So starting about five years ago now, I worked on some software to automatically organize digital photos into events. We did some studies showing its accuracy with participant's own photo collections and incorporated it into our "Media Browser" solution that we
wrote about at ICME '05 and again for the
Ubicomp PICS workshop. We were hardly the only ones doing work in this area as we were inspired by the work of
Graham et al at Stanford,
Gargi et al at HP Labs, and others.
My point is that automatically "eventing" personal photo collections is something that's been known for quite some time. And it's always really bugged me that it hadn't made it main stream into any of the big photo tools. All of our research and the research of many others who have studied how people manage print and digital photographs saw that the most salient concept was the event, so why is it 2007, 5+ years after all of this research that it makes its first major appearance?

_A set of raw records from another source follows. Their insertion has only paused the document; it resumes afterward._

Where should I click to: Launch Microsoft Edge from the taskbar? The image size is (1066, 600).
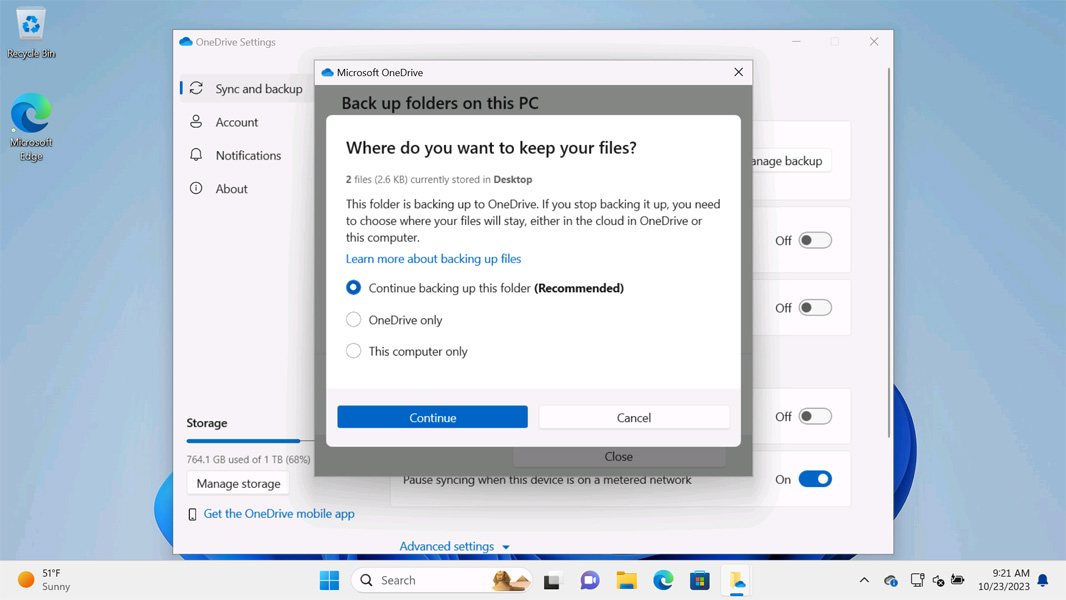[662, 580]
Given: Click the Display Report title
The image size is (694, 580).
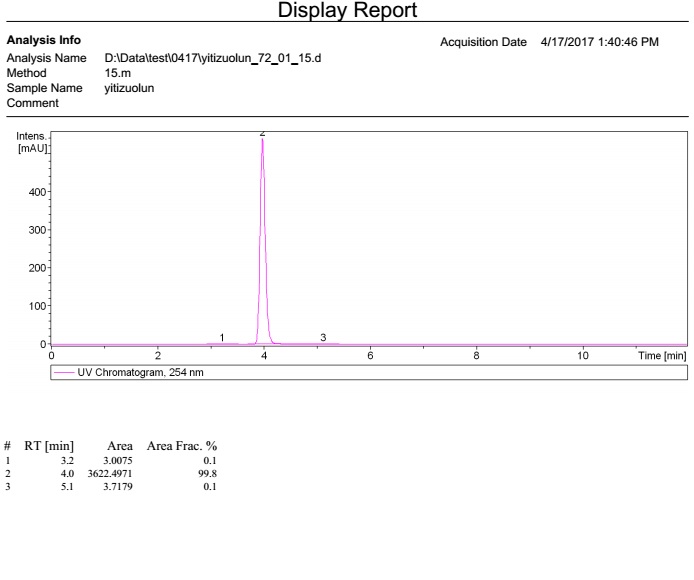Looking at the screenshot, I should tap(347, 11).

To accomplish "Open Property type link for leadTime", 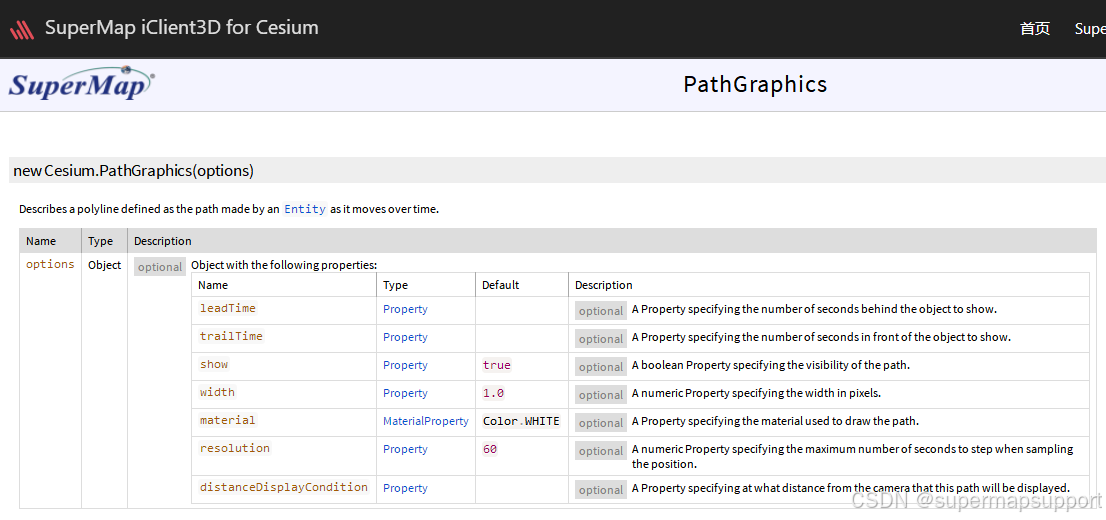I will (406, 309).
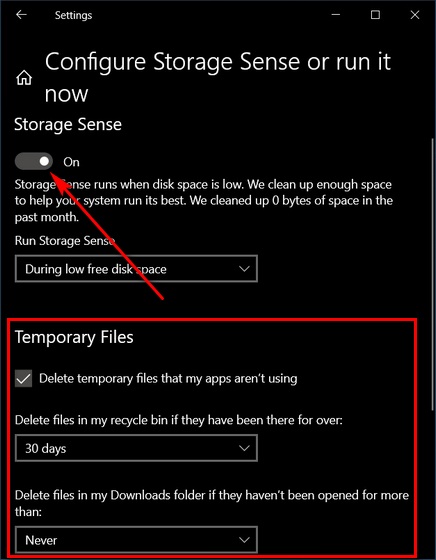Viewport: 436px width, 560px height.
Task: Click the "Settings" title bar text
Action: (73, 15)
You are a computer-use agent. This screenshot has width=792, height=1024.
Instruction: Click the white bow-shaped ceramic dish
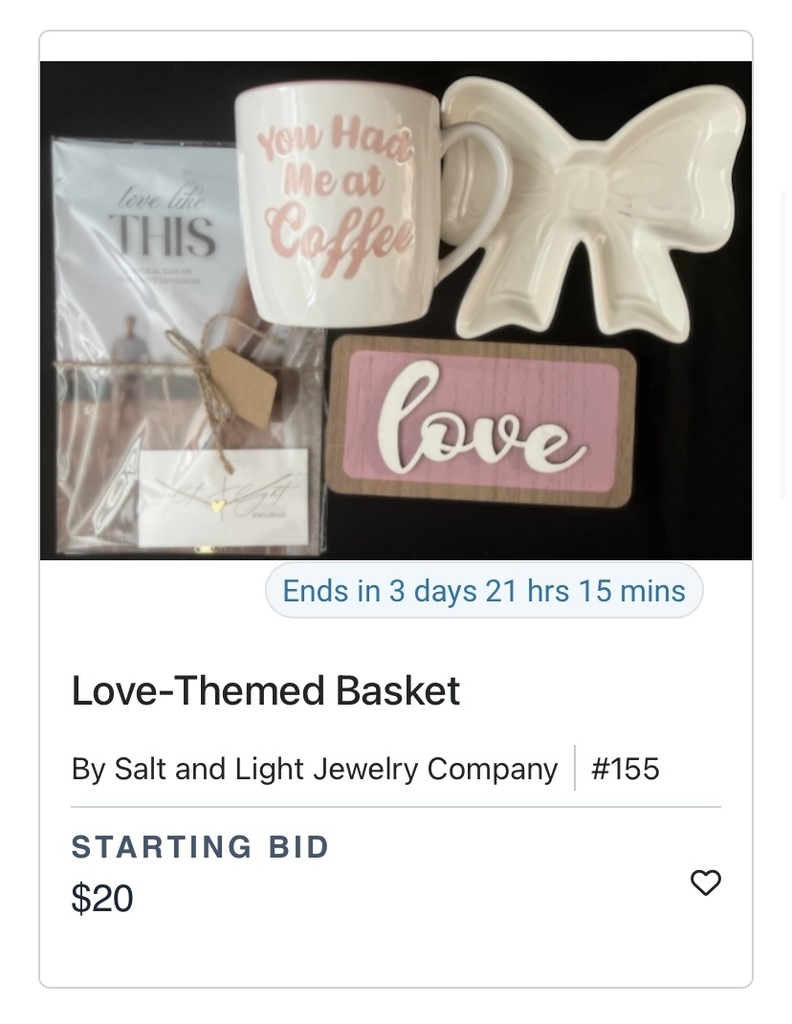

To me, a lot of it lies in inefficiencies in taking something to a product. But a lot of that is from the motorola perspective. Picasa wasn't even a dream back at this point and clearly they could have put something like this into their app from the start. In any case, it has finally arrived! So go pay your $80 yearly apple tax and try it out!
So, I'm sure you're all wondering how the apple algorithm fared. For me, it worked well with all of the photos I had added to iPhoto after first getting my old mac (2003). But for some reason, it didn't run its algorithm on older photos and stuck those in one giant event. There's a nice interface for splitting and joining events, so the few it did accidentially split or combine were easy to fix. I'm excited to keep trying this out on new photos that I take. This is the #1 feature I've wanted for photo management since we first did our algorithm/study in 2003!